Task statement:
How would this sentence from the Kv1.5 abstract read in Spanish: "Kv1.5 mRNA and immunoreactive protein appeared to be more abundant in rat ventricle than atrium."

Channelpedia

PubMed 7955140


Referenced in Channelpedia wiki pages of: none

Automatically associated channels: Kv1.4 , Kv1.5 , Kv2.1 , Slo1



Title: Glucocorticoid induction of Kv1.5 K+ channel gene expression in ventricle of rat heart.

Authors: K Takimoto, E S Levitan

Journal, date & volume: Circ. Res., 1994 Dec , 75, 1006-13

PubMed link: http://www.ncbi.nlm.nih.gov/pubmed/7955140


Abstract
Multiple voltage-gated K+ channels contribute to the repolarization phases of the cardiac action potential and are targets of several antiarrhythmic drugs. The Kv1.5 K+ channel gene is expressed in the heart, and heterologous expression of this gene generates a slowly inactivating K+ current. Previously, we found that glucocorticoids specifically upregulate pituitary Kv1.5 gene expression. To test whether these steroids might also induce Kv1.5 gene expression in the heart, cardiac channel mRNA and protein were measured by RNase protection assay and by immunoblotting with antibody specific for the extracellular domain of Kv1.5 polypeptide. Kv1.5 mRNA and immunoreactive protein appeared to be more abundant in rat ventricle than atrium. Reduction of endogenous glucocorticoids by adrenalectomy decreased ventricular Kv1.5 mRNA approximately 8-fold, which was estimated by using cyclophilin mRNA as an internal control. Kv1.5 immunoreactive protein also decreased approximately 6-fold. Injection of dexamethasone into adrenalectomized rats acted within a day to increase ventricular Kv1.5 mRNA and immunoreactive protein approximately 50-fold and approximately 20-fold, respectively. In contrast, atrial Kv1.5 mRNA expression was unaffected by either adrenalectomy or injection of the glucocorticoid agonist. Furthermore, dexamethasone-induced upregulation was specific for Kv1.5, since whole-heart Kv1.4 and Kv2.1 mRNA levels, as well as ventricular Kv2.1 mRNA expression, were unchanged. Thus, dexamethasone specifically upregulates Kv1.5 K+ channel gene expression in rat ventricle but not atrium. Glucocorticoids may affect excitability of ventricular myocytes and the efficacy of clinically useful drugs by changing the expression of the Kv1.5 K+ channel.

Data segment:
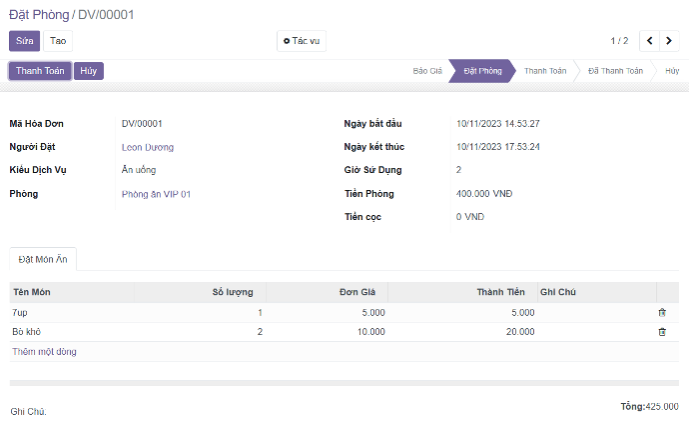Select the Báo Giá status stage
689x430 pixels.
pos(427,71)
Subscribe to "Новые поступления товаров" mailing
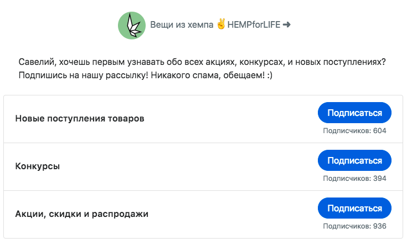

Task answer:
El ARNm y la proteína inmunorreactiva de Kv1.5 parecían ser más abundantes en el ventrículo de rata que en la aurícula.